— Document —
A few more questions:
Is there a way to also show some tubes at the lower part of the plot?
Is there a way to flip the z-axis, such that the tubes are coming down from -z to +z (like shown in the cross-section streamline plot) ?
How does the data need to be structured to be organized correctly for the plotly plot? I ask that because of the use of np.moveaxis()?

I have rewritten my answer to reflect the history of conversation but in a disciplined manner.
The situation is:
len(np.unique(df['x']))
>>> 101
that when compared with:
len(np.unique(df['y']))
>>> 10
Seems data in y-direction are much coarser than that of x-direction!
But in z-direction the situation is even worse because the range of data are way more than that of x and y:
df.min()
>>> x 0.000000
y 0.000000
z -500.000000
u -0.369106
v -0.259156
w -0.517652
df.max()
>>> x 1.000000
y 1.000000
z 200.000000
u 0.368312
v 0.238271
w 1.257869
The solution to the ill formed data-set comprises of three steps:
Normalize the vector field and sample points in each direction
Either reduce data density in x and z direction or increase density of data on y-axis.(This step is optional but generally recommended)
After making a plot based on the new data, change axis ticks to the real values.
To normalize a vector-field in this situation which apparently is an engineering one, it's important to maintain the relative length of vectors on every spacial point by doing it this way:
# NORMALIZE VECTOR FIELD -> between [0,1]
np_df = np.array([u, v, w])
vecf_norm = np.linalg.norm(np_df, 2, axis=0)
max_norm = np.max(vecf_norm)
min_norm = np.min(vecf_norm)
u = u * (vecf_norm - min_norm) / (max_norm - min_norm)
v = v * (vecf_norm - min_norm) / (max_norm - min_norm)
w = w * (vecf_norm - min_norm) / (max_norm - min_norm)
As you will see at the end, this formulation will be used to enhance the resulting tube-plot.
Please let me add some important details about using dimensionless data for engineering data visualisation:
First of all if this vector field is resulted from any sort of differential equations, it is highly recommended to reformulate your P.D.F. to a dimensionless equation before attempting to solve it numerically.

— What needs to be done —
List every step that the thread on the plotly tube plot gives for fixing the ill-formed data set.

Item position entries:
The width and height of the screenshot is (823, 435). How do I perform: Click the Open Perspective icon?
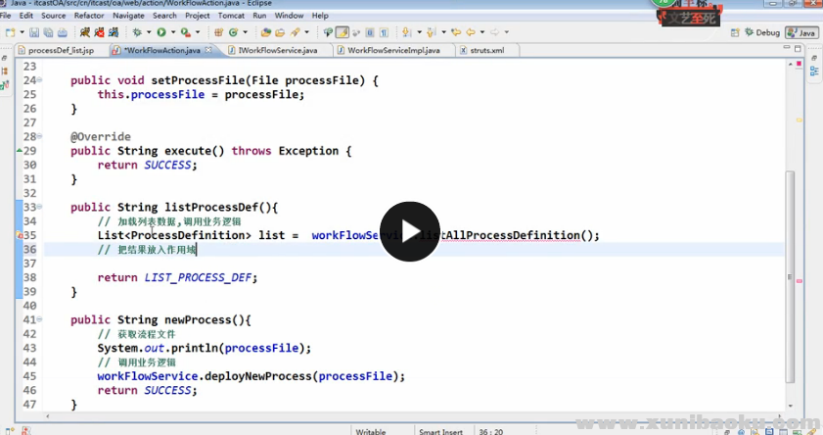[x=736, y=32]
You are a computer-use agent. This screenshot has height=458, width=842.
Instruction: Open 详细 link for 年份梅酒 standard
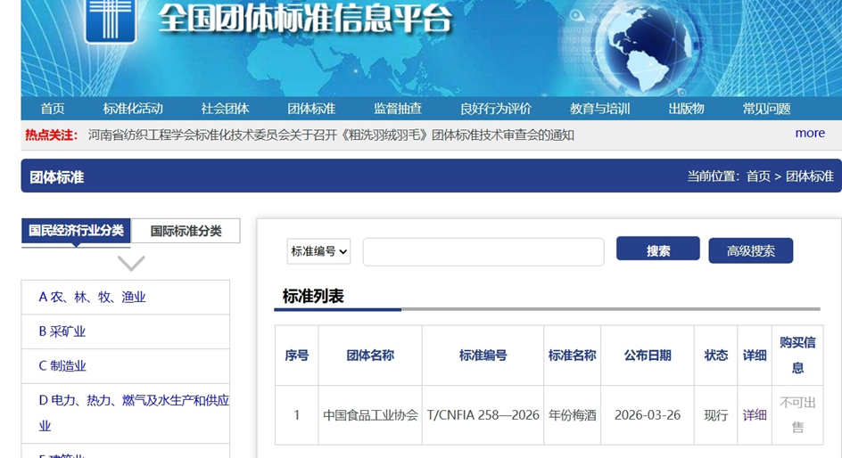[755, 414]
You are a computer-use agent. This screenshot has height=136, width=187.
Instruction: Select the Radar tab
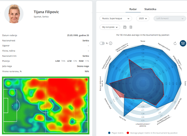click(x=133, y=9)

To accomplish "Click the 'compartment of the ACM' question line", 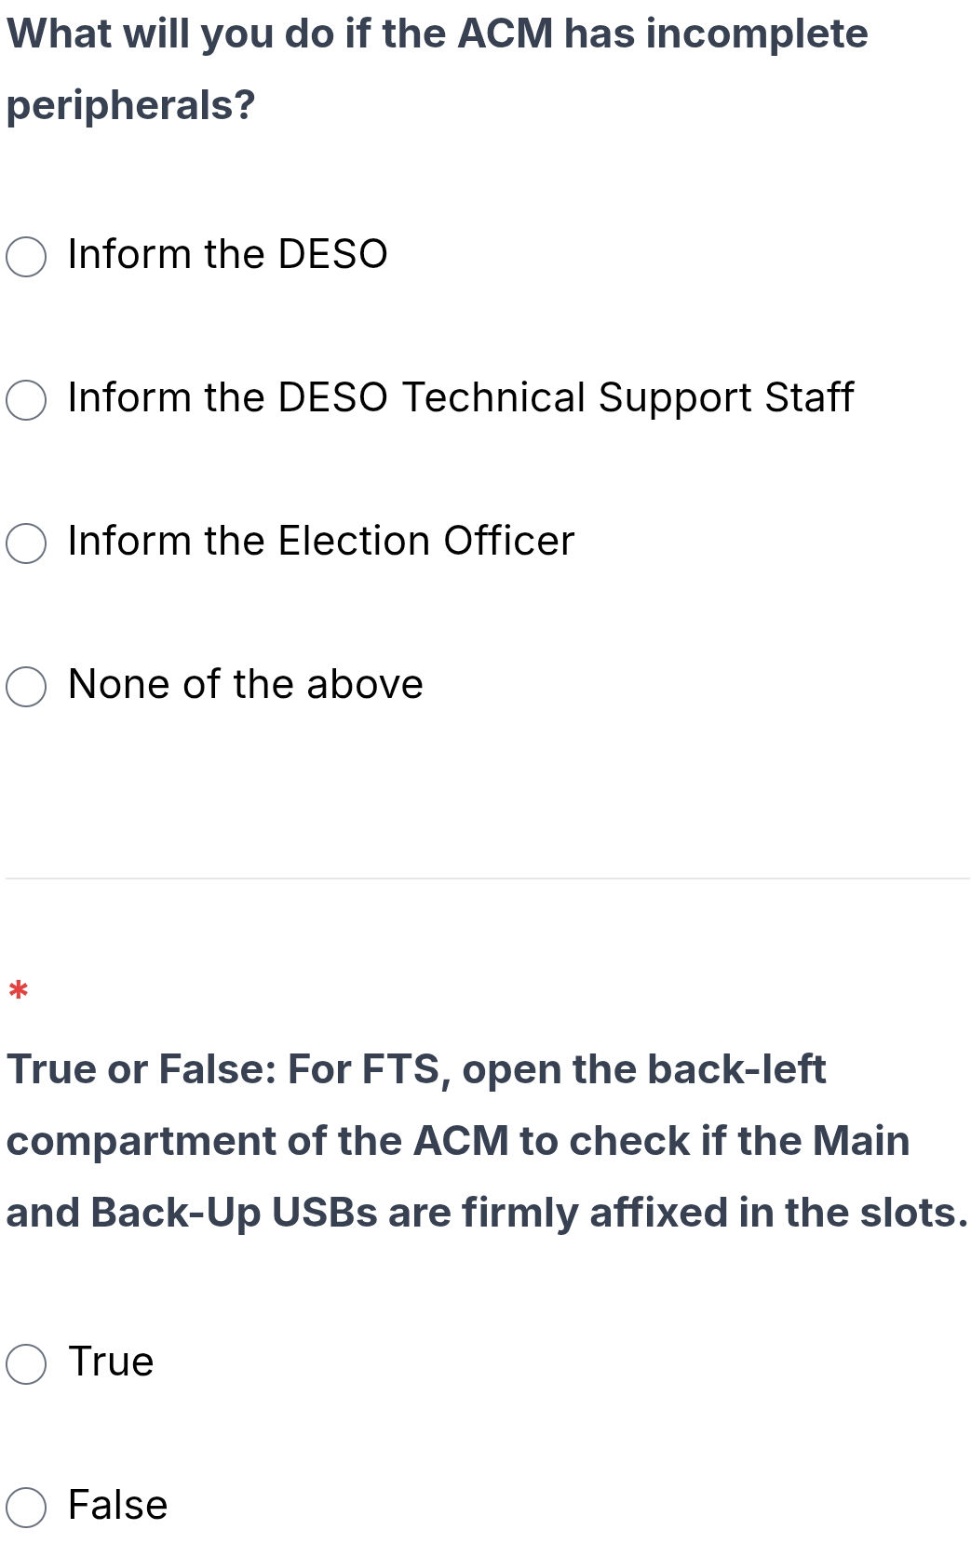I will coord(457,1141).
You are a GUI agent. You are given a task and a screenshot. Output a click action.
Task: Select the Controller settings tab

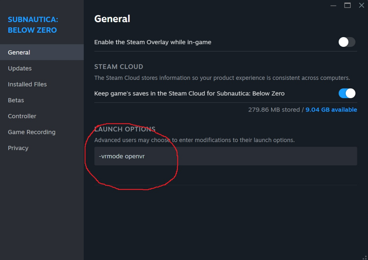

— Output below —
1. Normalize the vector field and sample points in each direction.
2. Either reduce data density in the x and z directions or increase the density of data on the y-axis (optional but generally recommended).
3. After making a plot based on the new data, change the axis ticks to the real values.